Jahreshauptversammlung des 1. FC Gievenbeck: Helmut-Kalthoff-Stiftung künftig im Beirat
Wirtschaftlich geht‘s bergauf

Münster-Gievenbeck -

Der 1. FC Gievenbeck ist auf dem richtigen Weg, in den vergangenen Monaten hat sich eine Menge getan. Das und noch mehr erfuhren die Mitglieder des Vereins auf der jüngsten Versammlung.

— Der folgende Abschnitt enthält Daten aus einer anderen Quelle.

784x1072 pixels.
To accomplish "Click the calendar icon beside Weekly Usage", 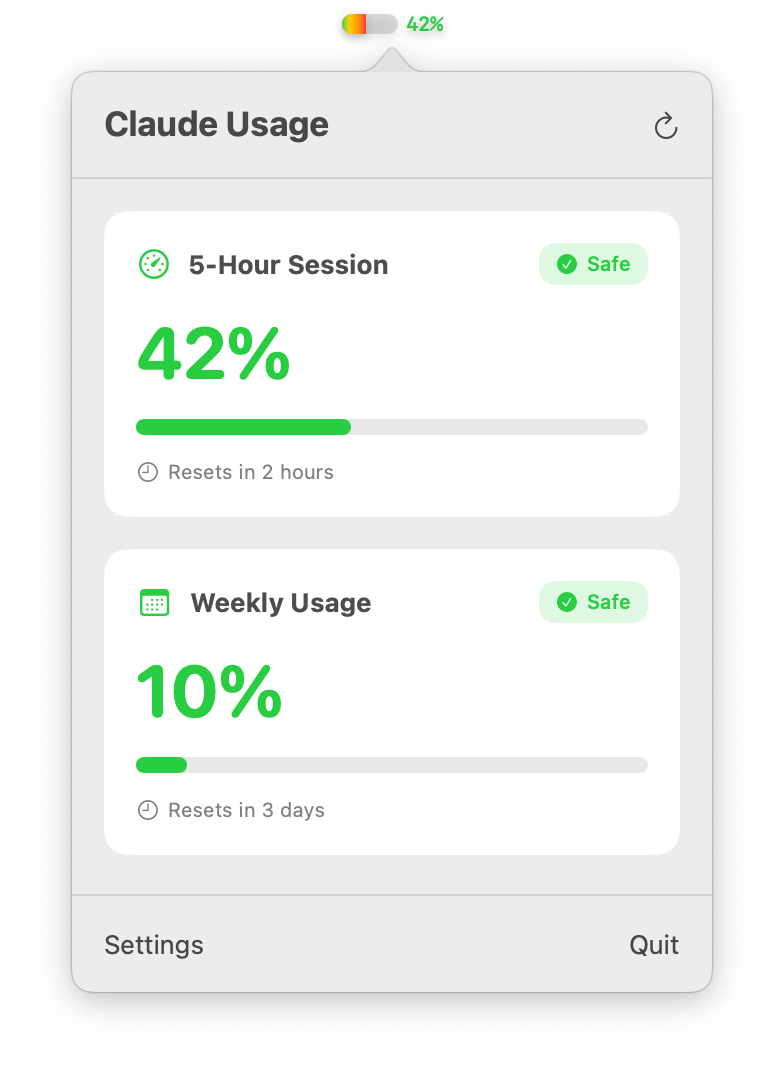I will click(154, 602).
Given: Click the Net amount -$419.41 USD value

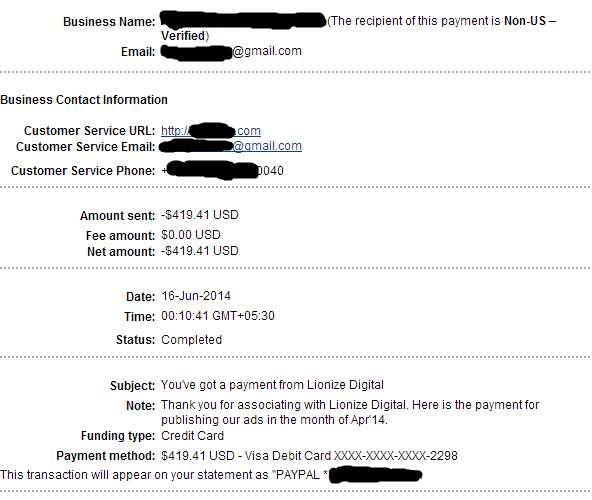Looking at the screenshot, I should click(200, 251).
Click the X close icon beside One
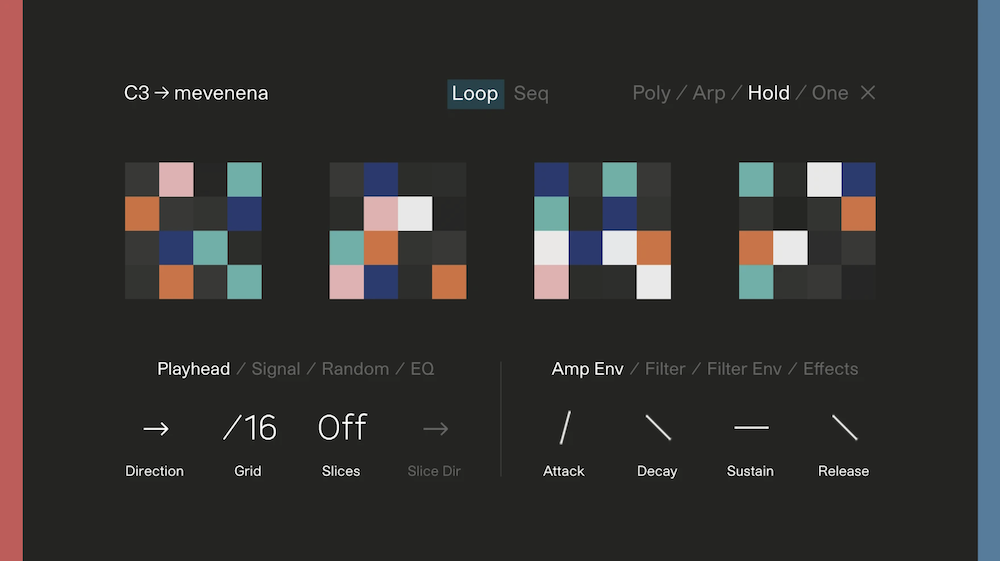Image resolution: width=1000 pixels, height=561 pixels. [868, 93]
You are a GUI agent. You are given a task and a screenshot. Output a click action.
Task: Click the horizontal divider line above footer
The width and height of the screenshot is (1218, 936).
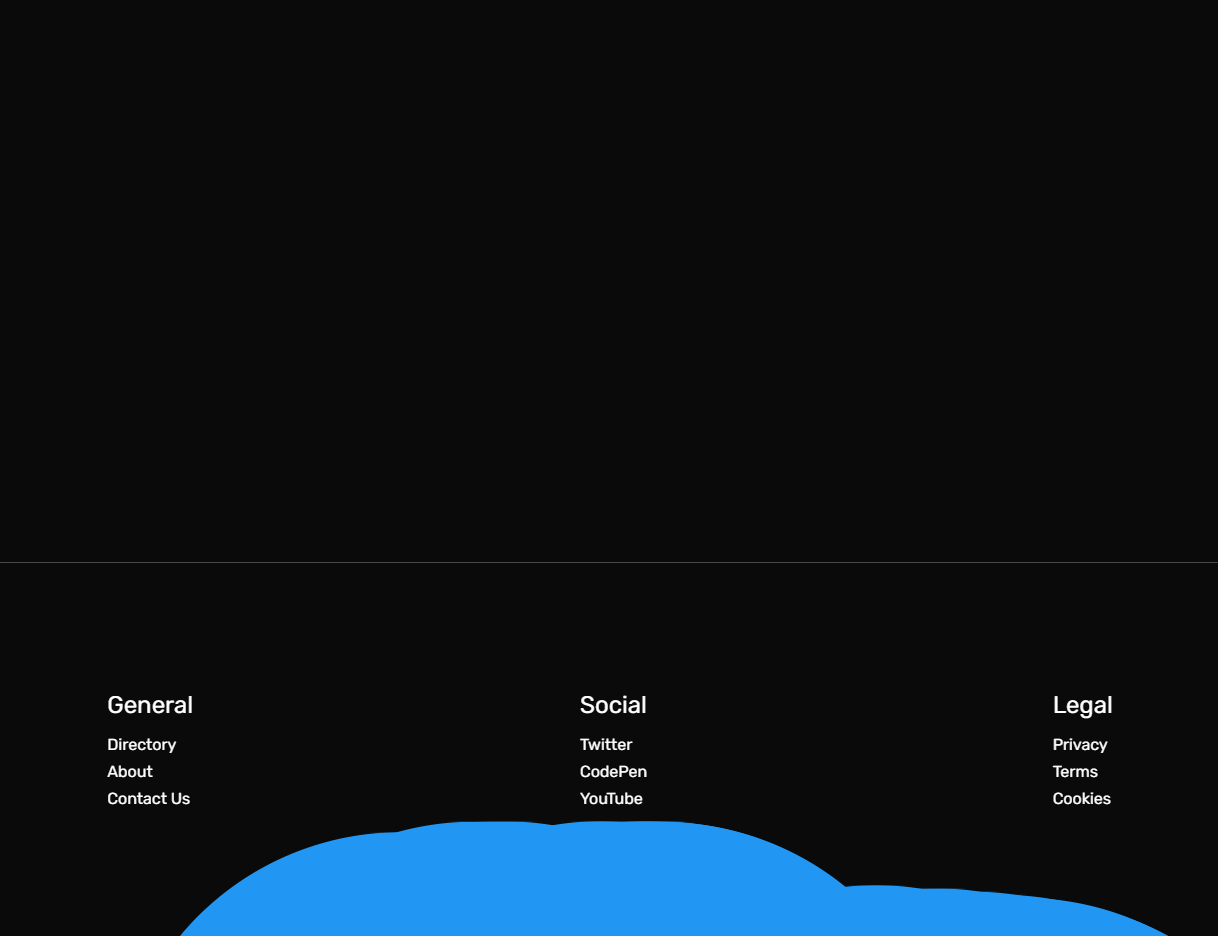(609, 562)
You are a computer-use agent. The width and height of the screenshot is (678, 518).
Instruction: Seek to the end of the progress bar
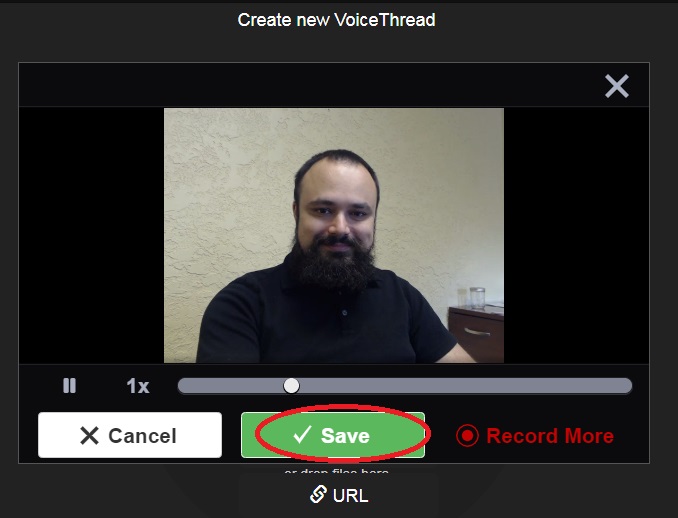pyautogui.click(x=627, y=386)
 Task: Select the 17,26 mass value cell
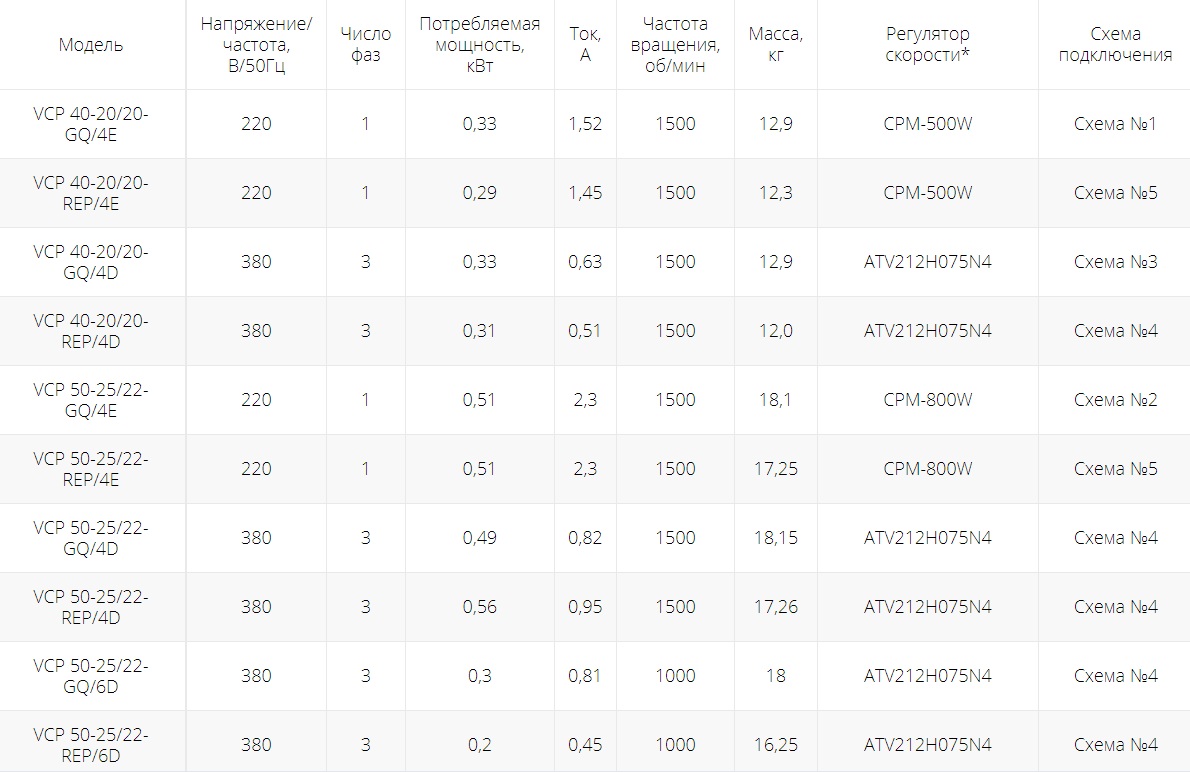776,607
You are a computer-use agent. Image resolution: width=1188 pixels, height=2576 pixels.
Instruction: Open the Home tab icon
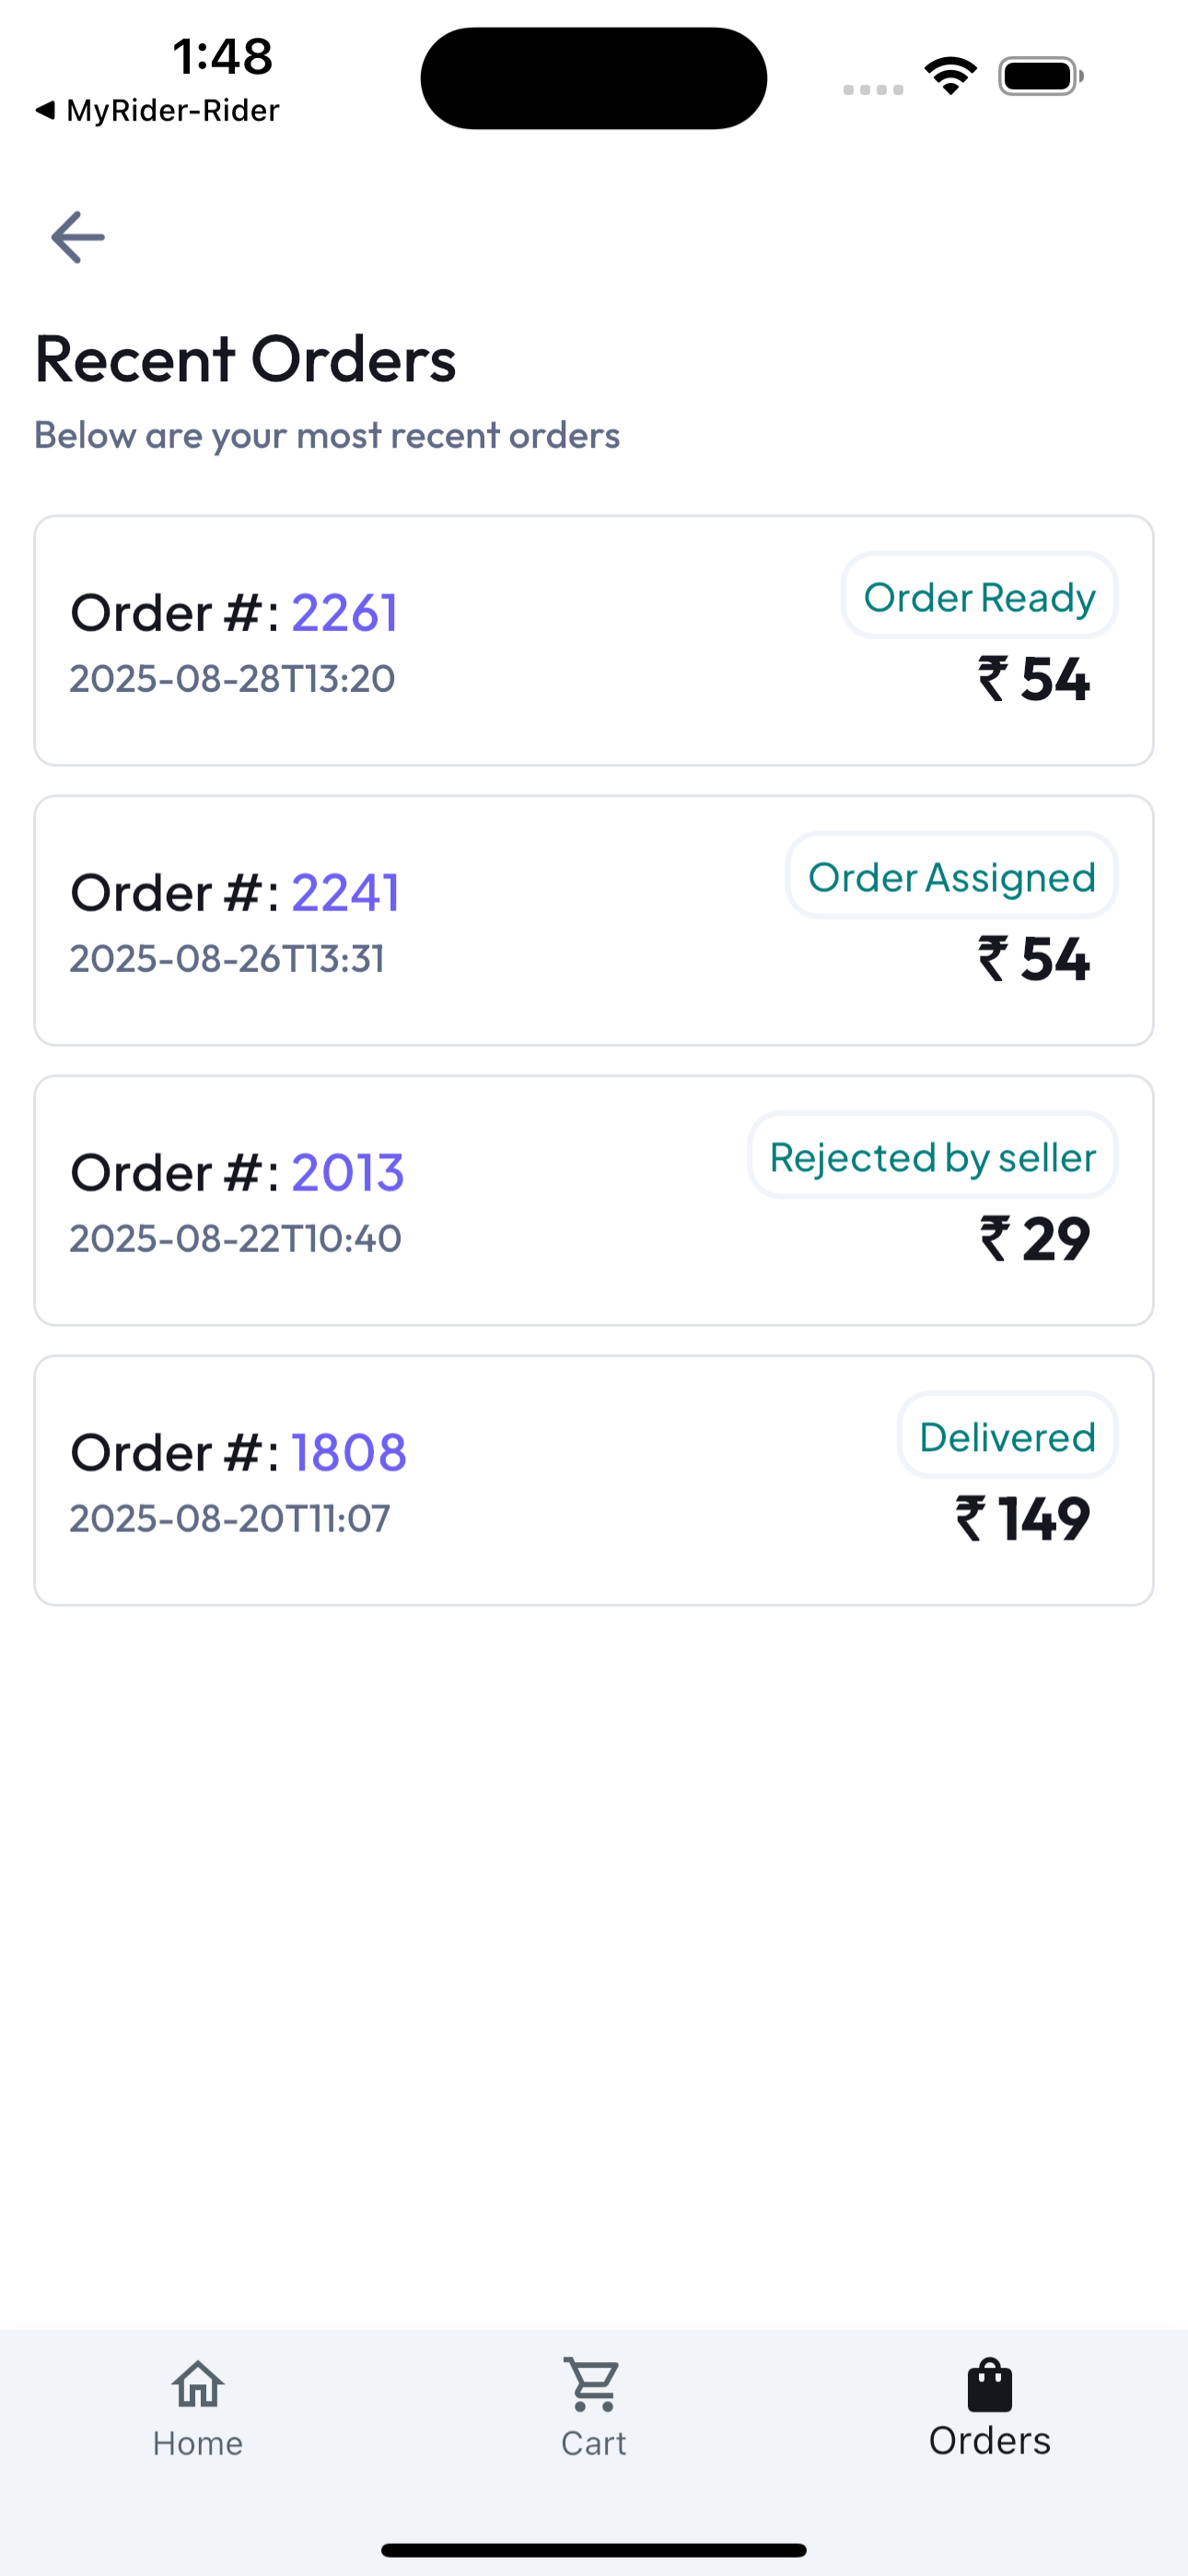click(x=198, y=2385)
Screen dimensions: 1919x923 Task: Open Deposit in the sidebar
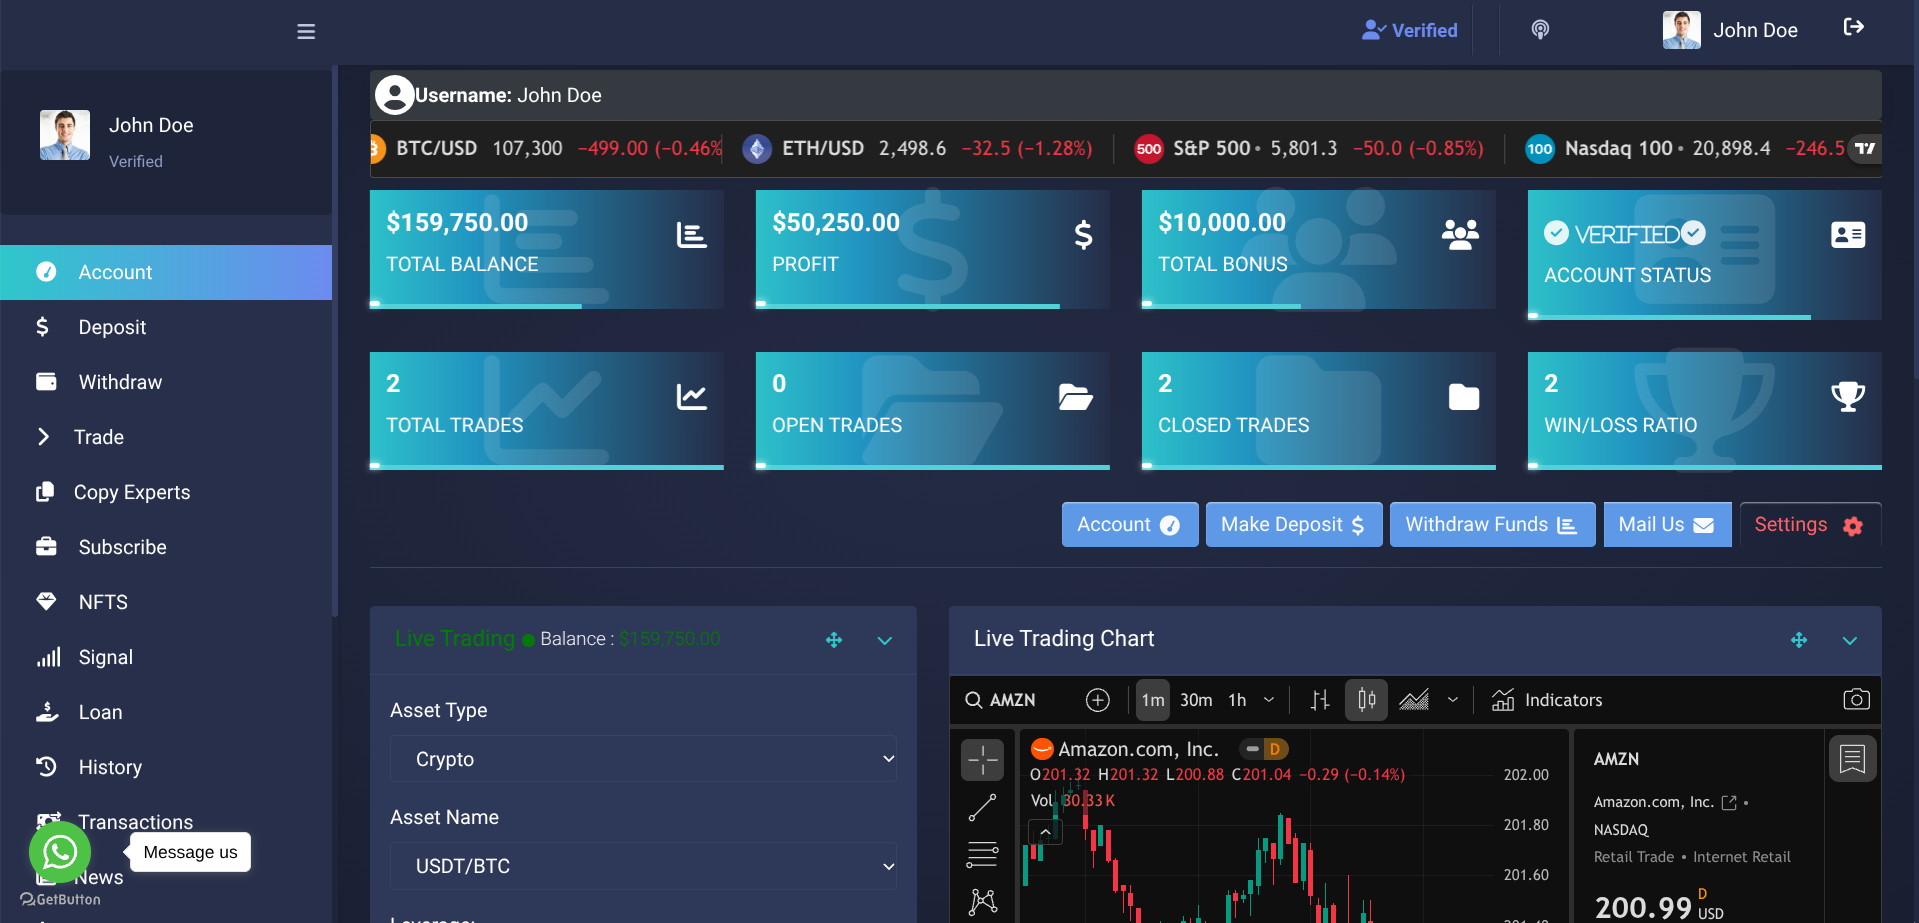(112, 327)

Dienstag, 29.09.2020, 17:04 Uhr aktualisiert: 01.10.2020, 18:06 Uhr
Beim FC Gievenbeck hat sich einiges getan. Wirtschaftlich ist man nach Vereinsangaben auf einem guten Weg. Das ergab die jüngste Jahreshauptversammlung.
Beim FC Gievenbeck hat sich einiges getan. Wirtschaftlich ist man nach Vereinsangaben auf einem guten Weg. Das ergab die jüngste Jahreshauptversammlung. Foto: Kay Böckling

Die 72. Mitgliederversammlung beim 1. FC Gievenbeck , besucht von 134 Stimmberechtigten beim Start des Treffens, hatte nicht nur einen besonderen Austragungsort. Auf ihr wurde in der Mehrzweckhalle, die die Einhaltung des gebotenen Abstands ermöglichte, eine nach Wertung von Vereinschef Jörg Rüsing „richtungsweisende Entscheidung“ per Mitgliedervotum getroffen.

In das Kontrollgremium namens Beirat rückt dauerhaft die Helmut-Kalthoff-Stiftung (HKS) mit Sitz und Stimme. Mit der vom ehemaligen Fußballmanager Helmut Kalthoff (72) vor 20 Jahren gegründeten Stiftung, die sich besonders der Nachwuchs- und Ausbildungsförderung im Fußball widmet, erhalte der FCG einen „strategischen Partner“ (Rüsing), mit dem auch eine „infrastrukturelle Förderung“ möglich sei.

Im Club war diese per Satzungsänderung vorgenommene Neuerung nicht unumstritten, die Diskussionen aber hielten sich auf der Versammlung in Grenzen. Rüsing ist überzeugt: „Wir sichern dem FCG eine Riesenchance.“

Der seit Juli 2019 als hauptamtlicher kaufmännischer Leiter tätige Stefan Grädler , der die Geschäftsstelle führt, hat gerade in Bezug auf Wirtschaftlichkeit und interne Verlässlichkeit dem Club binnen weniger Monate einen neuen Kurs verpasst, der allenthalben gelobt wird. Rüsing attestierte dem früheren Preußen gravierende Fortschritte in Bezug auf „Kommunikation, Organisation und Sponsoring“. Inzwischen gehe es dem 893 Mitglieder starken Club trotz Corona „wirtschaftlich gut“. Das abgelaufene Geschäftsjahr konnte mit einem Überschuss von etwas mehr als 70 000 Euro abgeschlossen werden. Der Schuldenabbau um 49 000 Euro reduzierte das zu bedienende Darlehn auf 243 000 Euro. In spätestens zehn Jahren soll hier die Null stehen.

Der Etat der Serie 2020/21 hält Einnahmen in Höhe von 644 000 Euro und Ausgaben in Höhe von 656 000 Euro fest. Zusatzkosten in Höhe von 130 000 Euro kommen durch den vom FCG zu stemmenden Anteil für den neuen Kunstrasen erst in 2021/22 hinzu. Im aktuellen Etat eingeplant sind alleine 135 000 Euro an Sponsoringeinnahmen (zuvor 90 000), aber auch nur 40 000 Euro an Einnahmen aus dem Gastronomiebereich (statt zuvor 130 000).

Grädler verwies ehrlich-kritisch auf die „vielen Baustellen, die ich hier vorgefunden habe“ und dankte etlichen Mitstreitern, dieselben immer effektiver schließen zu können. „Das zeichnet den Club aus: Diese familiäre Atmosphäre und die Bereitschaft anzupacken.“ Als verbesserungswürdig sind weitere Bereiche und Beziehungen klar benannt. „Auf Dauer ist ein Plus im Controlling wünschenswert“, votierte Grädler für eine langfristig zu realisierende personelle Aufstockung der Geschäftsstelle.